Negli ultimi anni si è assistito sempre più ad una medicalizzazione della gravidanza, tanto da trasformarla in un evento quasi patologico, che prevede innumerevoli controlli medici e analisi diagnostiche che se da un lato dovrebbero rassicurare escludendo e prevenendo patologie, spesso gettano in ansia le future mamme poiché portano l’attenzione sui pericoli e le possibili malattie che potrebbero mettere in serio pericolo la loro capacità di generare un figlio sano, ed è sparito il rispetto dei tempi e dell’individualità per lasciare il posto ad una serie di protocolli che prescrivono per filo e per segno regole uguali per tutte.

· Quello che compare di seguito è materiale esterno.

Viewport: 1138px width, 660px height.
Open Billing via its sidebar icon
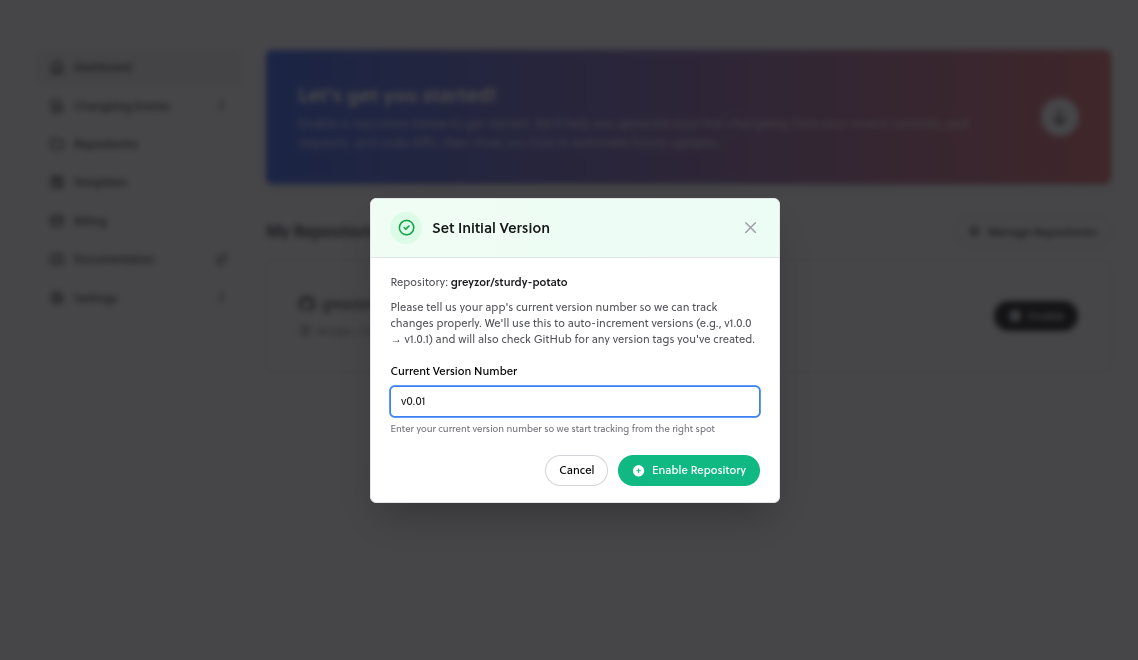pos(57,220)
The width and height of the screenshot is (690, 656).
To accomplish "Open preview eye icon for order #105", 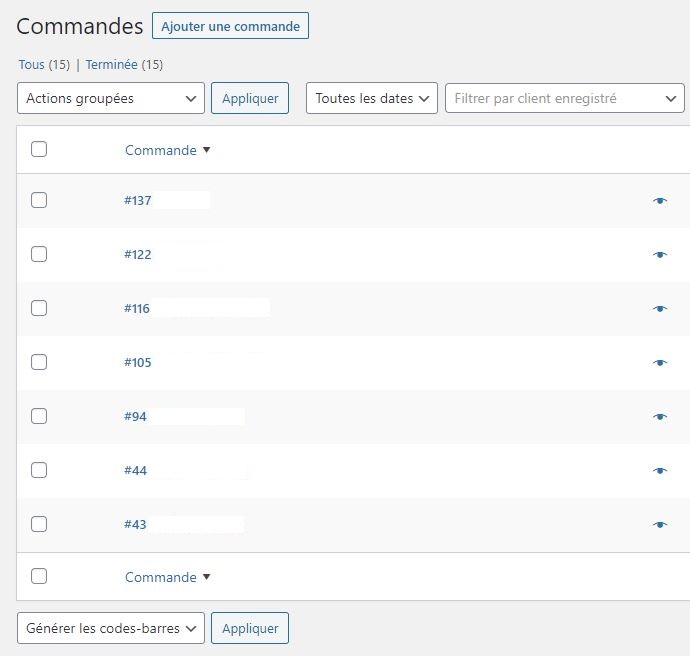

Non ci stancheremo mai di ripetere che la gravidanza è un momento di grande creatività nella vita di una donna, il cui organismo e il cui istinto sono perfettamente in grado di adattarsi ai cambiamenti e guidare la futura mamma nella scelta di cosa fare per stare bene: l’ascolto del proprio corpo, delle proprie emozioni e della nuova vita che cresce in lei è la prima regola.

Naturalità e sacralità della gravidanza

Considerare questo momento uno stato privilegiato nell’esistenza di una donna e rispettare i cambiamenti, soprattutto cogliere l’opportunità di un periodo che porta la donna a sperimentare una maggior fragilità e vulnerabilità ma anche una grande potenza e forza interiore, generando cambiamenti non solo fisici ma anche interiori ed evolutivi. Quindi godersi a pieno questo tempo, lontane dai rigidi “devo o non devo” ma semplicemente mettersi in ascolto profondo di noi stesse, riposarsi se ci sentiamo più stanche, non spaventarsi se le emozioni affiorano in maniera più intensa, nutrirsi” di bellezza, bella musica, belle immagini e letture, stare a contatto con la natura, come è sempre stato in ogni cultura tradizionale.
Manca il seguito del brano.